## BEGIN DATASET ENTRIES
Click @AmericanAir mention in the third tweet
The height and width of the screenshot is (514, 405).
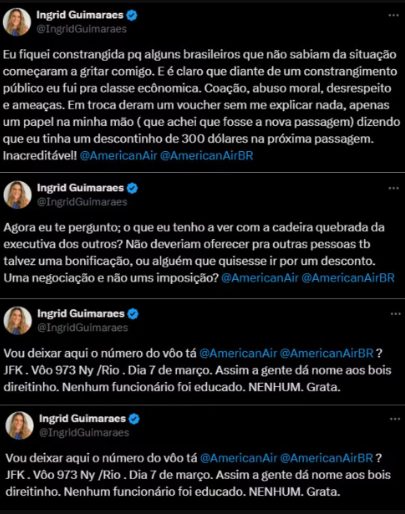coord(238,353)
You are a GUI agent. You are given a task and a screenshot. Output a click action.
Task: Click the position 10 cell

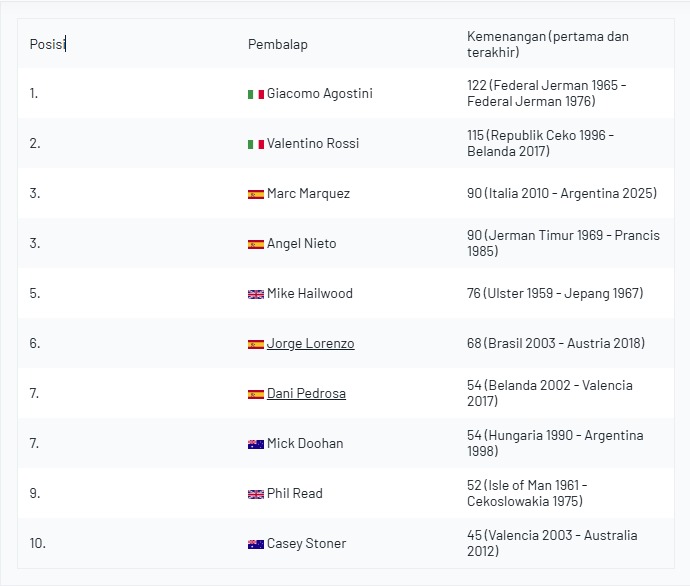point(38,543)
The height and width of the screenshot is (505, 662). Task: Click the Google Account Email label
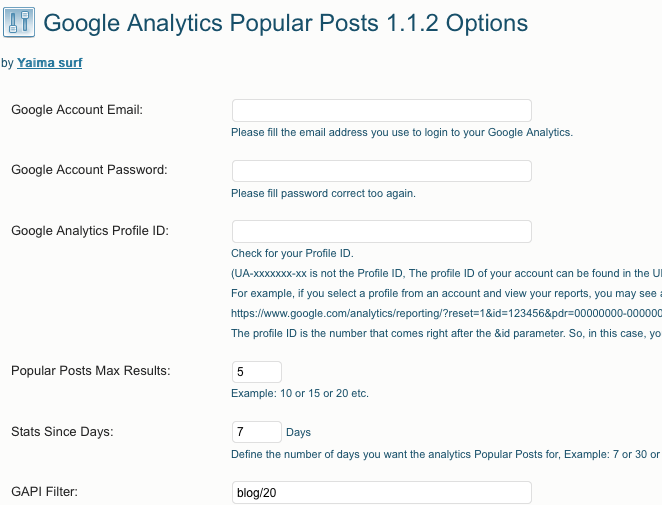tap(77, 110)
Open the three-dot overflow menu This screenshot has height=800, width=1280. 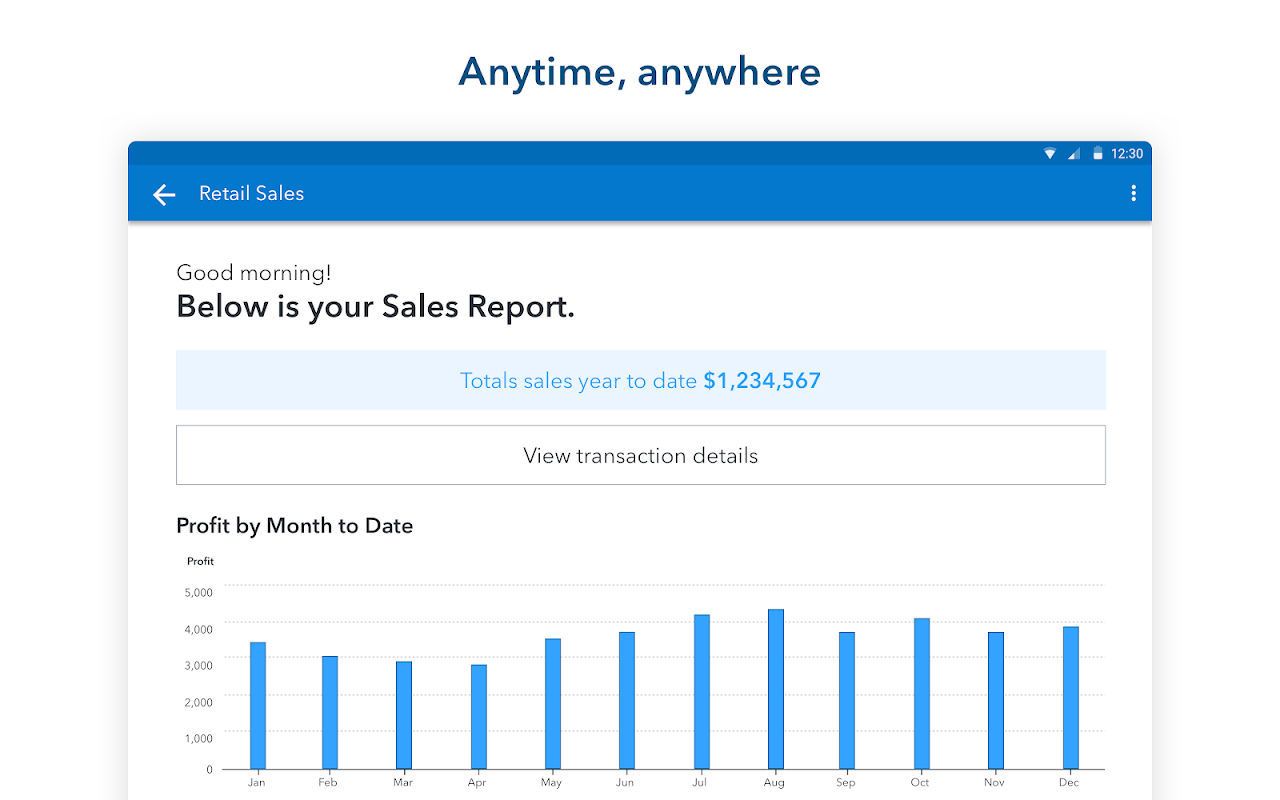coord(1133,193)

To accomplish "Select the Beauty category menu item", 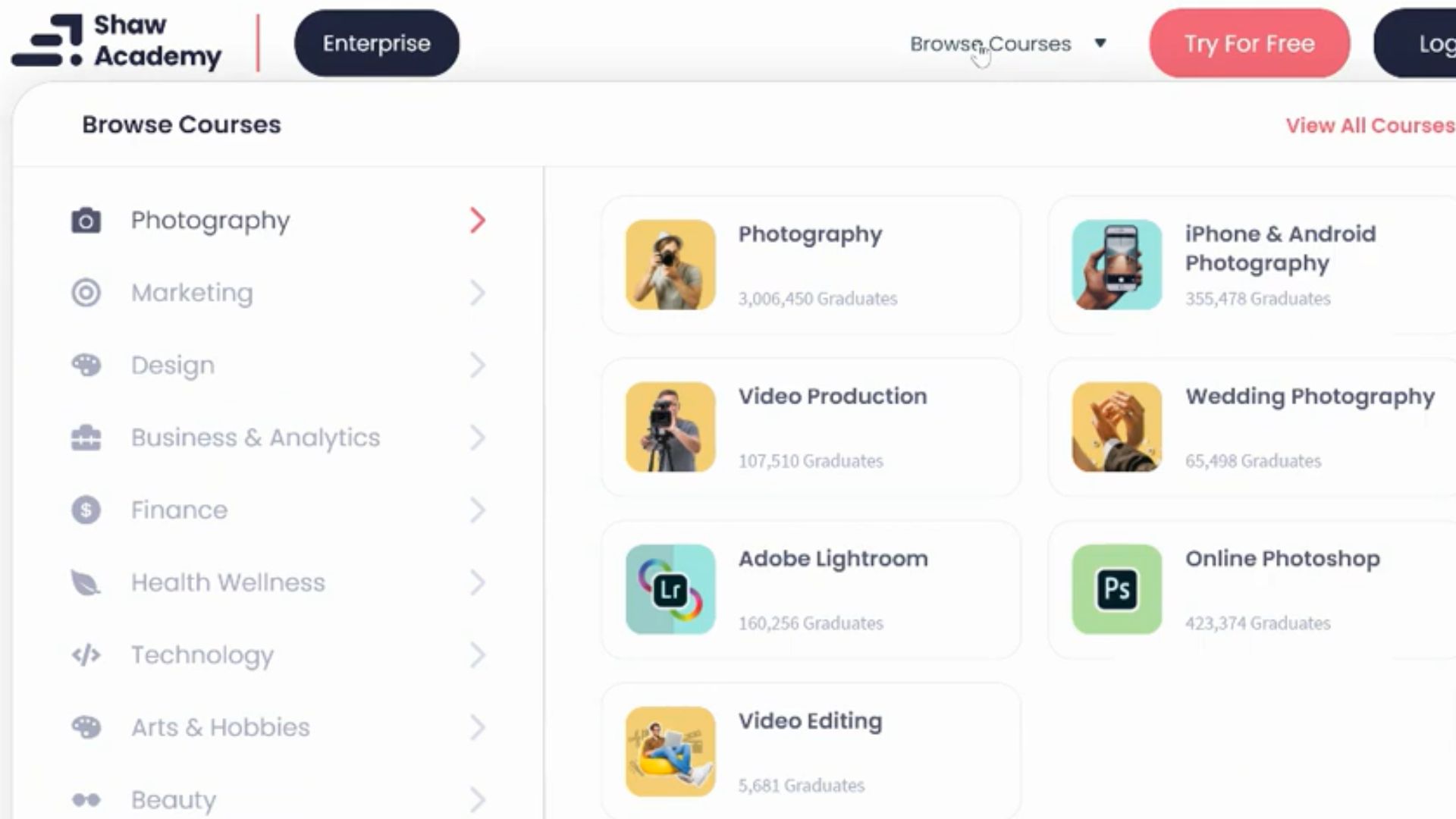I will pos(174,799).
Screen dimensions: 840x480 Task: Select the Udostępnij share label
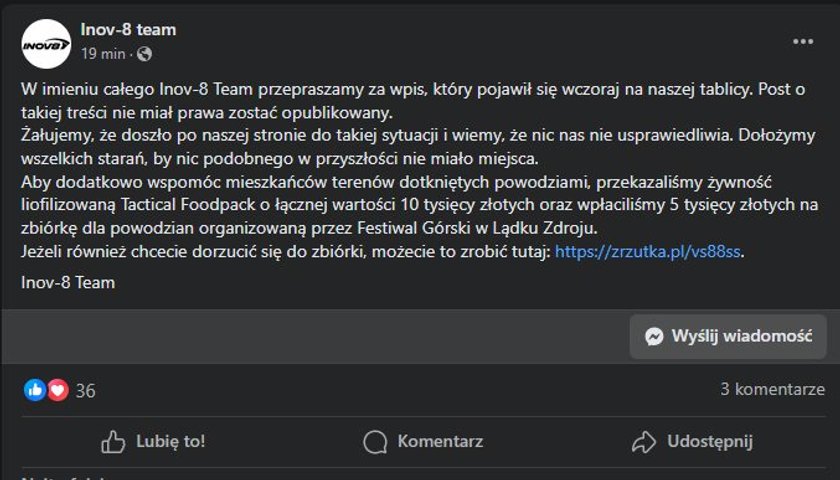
## END DATASET ENTRIES
◆ DIRECTIVE ◆
Please show each line of the records above that contains the string "label", with case counting in the match.

◆ REPLY TO THE EXERCISE ◆
The height and width of the screenshot is (505, 662). Task: Click the Google Account Email label
Screen dimensions: 840x480 Task: Select the Udostępnij share label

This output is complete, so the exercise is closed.